I'm trying to return a string, which is the year.

This code is no where near my GUI layer, as such I'm attempting the following

#define COMPANY_COPYRIGHT            "Copyright © " + getYear() + "; 

And when it is called I have

void getCopyRight(BSTR* copyRight) 
{
    CString CopyRightStr    =   (CString)COMPANY_COPYRIGHT;
}

I'm struggling with my getYear() function

#include <time.h>

const char getYear()
{
    time_t rawtime;
    struct tm * timeinfo;

    time (&rawtime);
    timeinfo = localtime (&rawtime);

    int year = timeinfo->tm_year + 1900;

    char buf[8];               //I think 8 as I expect only 4 characters, each is 2 bit

    sprintf(buf,"%d", year);   //I can see year shows 2015. But not sure why it's %d because this should be the output format, surely it should be %s but this errors

    return buf;                //I can see buf shows 2015
}

The above errors with

'return' : cannot convert from 'char[4] to 'const char'

I understand the error message but not what to do. If I add a cast, such as

    return (const char)buf;                //I can see buf shows 2015

Then it seems to return a single ASCII character, which isn't what I want.

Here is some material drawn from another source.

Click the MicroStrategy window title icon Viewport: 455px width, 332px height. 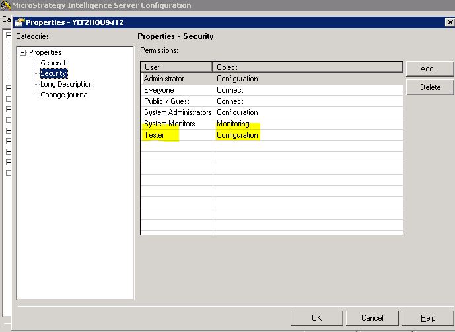point(6,5)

All I want is, instead of returning 2015 as an int, it returns only the value "2015" as a 'string'...

Answer 1

Keeping aside any other issue, your code produces undefined behaviour, at least.

In your getYear() function, you're trying to return the address of a local variable buf. This is not possible.

Instead, you can

• define buf as char pointer.
• allocate memory dyncamiccly using malloc()/calloc()
• use and return buf from getYear()
• use the returned pointer in the caller.

That said, if I understood your question correctly, you can make use of strtol() to convert a string to int. You need to change your function signature also.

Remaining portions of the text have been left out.